Fall harvest is the time to enjoy fun holiday items, beginning with Halloween and ending with Thanksgiving
.Melissa's offers a complete variety of items:
Onions and Garlic
Enjoy any fall recipe with Melissa's fresh array of fall fruits and vegetables.
Did you know: Onions can help reduce cholesterol so using them in your everyday recipes can only be beneficial. Winter squash is high in vitamin A and has no sodium, fat or cholesterol. They are also low calorie and filling! Great as a casserole or side dish to help satisfy that hunger.

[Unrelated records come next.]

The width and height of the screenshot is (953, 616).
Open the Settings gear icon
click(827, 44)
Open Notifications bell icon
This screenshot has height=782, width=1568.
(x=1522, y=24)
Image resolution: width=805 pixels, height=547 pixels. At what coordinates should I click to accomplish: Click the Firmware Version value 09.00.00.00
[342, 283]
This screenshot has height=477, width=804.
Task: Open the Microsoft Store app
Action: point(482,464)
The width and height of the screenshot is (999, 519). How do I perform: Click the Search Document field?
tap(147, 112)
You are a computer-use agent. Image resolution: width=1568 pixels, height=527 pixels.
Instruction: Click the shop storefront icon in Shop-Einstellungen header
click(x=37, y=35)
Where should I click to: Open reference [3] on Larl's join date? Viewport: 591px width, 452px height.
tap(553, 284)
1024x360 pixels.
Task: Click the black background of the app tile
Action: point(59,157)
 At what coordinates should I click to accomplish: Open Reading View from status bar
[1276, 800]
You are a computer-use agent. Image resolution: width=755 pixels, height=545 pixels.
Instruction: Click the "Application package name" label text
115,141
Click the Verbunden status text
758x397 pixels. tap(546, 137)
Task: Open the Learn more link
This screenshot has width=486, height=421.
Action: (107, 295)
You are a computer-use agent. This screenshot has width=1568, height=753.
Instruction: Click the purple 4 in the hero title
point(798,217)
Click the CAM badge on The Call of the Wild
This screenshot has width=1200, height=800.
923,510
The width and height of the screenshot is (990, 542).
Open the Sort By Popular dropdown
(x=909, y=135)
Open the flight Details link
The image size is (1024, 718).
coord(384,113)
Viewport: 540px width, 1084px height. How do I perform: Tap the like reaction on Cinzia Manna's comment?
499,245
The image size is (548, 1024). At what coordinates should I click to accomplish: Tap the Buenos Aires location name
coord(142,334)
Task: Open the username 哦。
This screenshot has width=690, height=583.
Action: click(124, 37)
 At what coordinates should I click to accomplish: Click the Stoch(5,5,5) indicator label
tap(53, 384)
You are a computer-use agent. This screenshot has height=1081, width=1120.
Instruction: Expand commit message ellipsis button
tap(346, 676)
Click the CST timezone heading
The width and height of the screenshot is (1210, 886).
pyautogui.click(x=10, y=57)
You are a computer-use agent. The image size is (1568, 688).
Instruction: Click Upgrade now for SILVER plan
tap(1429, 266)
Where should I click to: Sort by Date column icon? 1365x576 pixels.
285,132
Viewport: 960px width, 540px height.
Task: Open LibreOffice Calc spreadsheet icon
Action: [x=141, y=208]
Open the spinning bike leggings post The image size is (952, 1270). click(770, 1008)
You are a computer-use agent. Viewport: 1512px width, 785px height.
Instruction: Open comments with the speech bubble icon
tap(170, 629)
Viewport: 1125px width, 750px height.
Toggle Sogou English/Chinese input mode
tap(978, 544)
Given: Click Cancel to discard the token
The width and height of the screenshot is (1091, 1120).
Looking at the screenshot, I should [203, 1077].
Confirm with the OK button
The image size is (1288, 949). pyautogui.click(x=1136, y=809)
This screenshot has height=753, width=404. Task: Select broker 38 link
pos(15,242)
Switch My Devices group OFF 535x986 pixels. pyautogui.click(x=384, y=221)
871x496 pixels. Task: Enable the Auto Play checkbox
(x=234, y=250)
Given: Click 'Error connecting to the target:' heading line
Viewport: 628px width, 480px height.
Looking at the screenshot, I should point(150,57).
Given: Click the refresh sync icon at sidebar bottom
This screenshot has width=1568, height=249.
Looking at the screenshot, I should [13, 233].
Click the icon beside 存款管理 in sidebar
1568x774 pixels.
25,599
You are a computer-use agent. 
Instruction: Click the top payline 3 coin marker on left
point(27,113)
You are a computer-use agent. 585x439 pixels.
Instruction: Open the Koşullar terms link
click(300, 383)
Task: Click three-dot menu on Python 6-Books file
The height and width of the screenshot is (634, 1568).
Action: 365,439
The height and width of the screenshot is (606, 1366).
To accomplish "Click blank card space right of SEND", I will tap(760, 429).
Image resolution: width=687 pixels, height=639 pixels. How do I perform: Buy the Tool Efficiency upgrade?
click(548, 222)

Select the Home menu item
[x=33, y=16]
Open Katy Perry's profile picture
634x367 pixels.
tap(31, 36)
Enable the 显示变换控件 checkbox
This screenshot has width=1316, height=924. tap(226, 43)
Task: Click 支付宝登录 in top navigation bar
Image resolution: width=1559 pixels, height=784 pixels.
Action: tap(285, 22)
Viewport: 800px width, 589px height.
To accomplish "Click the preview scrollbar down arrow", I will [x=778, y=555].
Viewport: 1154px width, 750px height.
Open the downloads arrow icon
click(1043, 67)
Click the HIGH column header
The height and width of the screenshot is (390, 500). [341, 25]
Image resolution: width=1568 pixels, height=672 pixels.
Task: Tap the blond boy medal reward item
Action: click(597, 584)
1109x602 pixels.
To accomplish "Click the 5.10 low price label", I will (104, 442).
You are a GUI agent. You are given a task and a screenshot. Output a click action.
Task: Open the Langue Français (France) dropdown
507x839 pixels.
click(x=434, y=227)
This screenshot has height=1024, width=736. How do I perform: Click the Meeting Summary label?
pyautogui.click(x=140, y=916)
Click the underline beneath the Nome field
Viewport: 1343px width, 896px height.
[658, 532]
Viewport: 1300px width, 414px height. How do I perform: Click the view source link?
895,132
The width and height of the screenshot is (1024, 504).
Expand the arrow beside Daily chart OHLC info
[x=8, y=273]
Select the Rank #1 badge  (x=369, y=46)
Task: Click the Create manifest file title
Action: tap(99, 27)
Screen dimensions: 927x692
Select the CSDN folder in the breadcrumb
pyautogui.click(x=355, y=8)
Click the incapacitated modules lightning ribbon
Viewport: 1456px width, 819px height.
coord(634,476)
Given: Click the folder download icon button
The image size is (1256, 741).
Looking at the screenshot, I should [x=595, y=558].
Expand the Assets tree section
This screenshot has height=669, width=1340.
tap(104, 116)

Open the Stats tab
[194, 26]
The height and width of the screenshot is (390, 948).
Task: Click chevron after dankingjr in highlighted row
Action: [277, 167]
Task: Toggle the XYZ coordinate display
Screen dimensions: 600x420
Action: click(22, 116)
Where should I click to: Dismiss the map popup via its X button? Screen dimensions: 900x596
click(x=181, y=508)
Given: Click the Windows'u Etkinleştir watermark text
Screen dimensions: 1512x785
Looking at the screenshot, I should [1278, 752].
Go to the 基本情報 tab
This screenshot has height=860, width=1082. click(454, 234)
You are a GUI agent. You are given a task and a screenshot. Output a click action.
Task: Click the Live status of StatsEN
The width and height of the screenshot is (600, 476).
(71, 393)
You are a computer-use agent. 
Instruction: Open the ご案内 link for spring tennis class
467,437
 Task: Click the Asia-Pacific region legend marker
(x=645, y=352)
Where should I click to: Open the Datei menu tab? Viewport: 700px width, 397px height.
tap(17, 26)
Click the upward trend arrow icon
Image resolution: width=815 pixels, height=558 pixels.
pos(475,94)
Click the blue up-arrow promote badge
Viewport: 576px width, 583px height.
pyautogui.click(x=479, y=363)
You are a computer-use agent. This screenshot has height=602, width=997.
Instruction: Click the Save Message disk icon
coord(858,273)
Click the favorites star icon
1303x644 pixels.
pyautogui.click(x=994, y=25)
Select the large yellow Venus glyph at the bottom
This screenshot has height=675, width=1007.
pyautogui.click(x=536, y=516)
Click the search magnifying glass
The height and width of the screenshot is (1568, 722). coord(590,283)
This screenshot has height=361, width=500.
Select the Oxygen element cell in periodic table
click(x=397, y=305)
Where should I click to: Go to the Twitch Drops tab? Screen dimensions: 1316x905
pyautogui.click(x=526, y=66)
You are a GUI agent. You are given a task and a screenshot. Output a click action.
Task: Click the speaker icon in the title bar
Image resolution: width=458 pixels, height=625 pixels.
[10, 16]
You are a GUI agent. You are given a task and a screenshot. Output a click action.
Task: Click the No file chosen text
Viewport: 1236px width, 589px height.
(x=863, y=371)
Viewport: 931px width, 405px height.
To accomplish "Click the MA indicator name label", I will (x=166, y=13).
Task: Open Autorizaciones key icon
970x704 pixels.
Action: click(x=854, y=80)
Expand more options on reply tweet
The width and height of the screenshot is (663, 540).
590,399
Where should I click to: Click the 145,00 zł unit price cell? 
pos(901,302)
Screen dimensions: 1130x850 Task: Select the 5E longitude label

Another great fall item is the ever-so-familiar pumpkin:
Pumpkins can be orange, which is the most common color, or white, which are called ghost pumpkins. Generally people carve the pumpkins into a “Jack ‘o Lantern” by making a face on the pumpkin. The inner seeds are also popular to bake as a crunchy snack. You can season them with salt or your favorite popcorn seasoning for a real treat. Pumpkins can also be cooked and eaten just like any other squash. The most popular recipe for a pumpkin is pie.
Here is a simple serving suggestion for just about any squash:
Create a serving bowl or individual soup bowl depending on the size of the squash you choose.Here’s how
- Choose a squash that can “sit” comfortably on the table without too much bobbling.
- Carve out a circle from the top of the squash* with a sharp knife to make a “lid”.
- Scoop out any seeds or unwanted fibers.
- Bake squash in 375º oven for about 30 minutes, depending on size and quantity of squash, until just tender. You do not want to overcook, or squash will get mushy and will not hold up as a bowl.
- Let squash cool.
- Fill with your favorite soup or stew and cover with “lid” cut out.
Your guests will enjoy a great dish that can be served as an appetizer or a main dish. The squash can be scraped away from the sides of the shells and eaten too. This is a great holiday idea.
*Some squash are difficult to cut. Place whole squash in 375 degrees oven for about 10-15 until the outer shell softens enough to cut. Adjust cooking time accordingly, so squash does not overcook.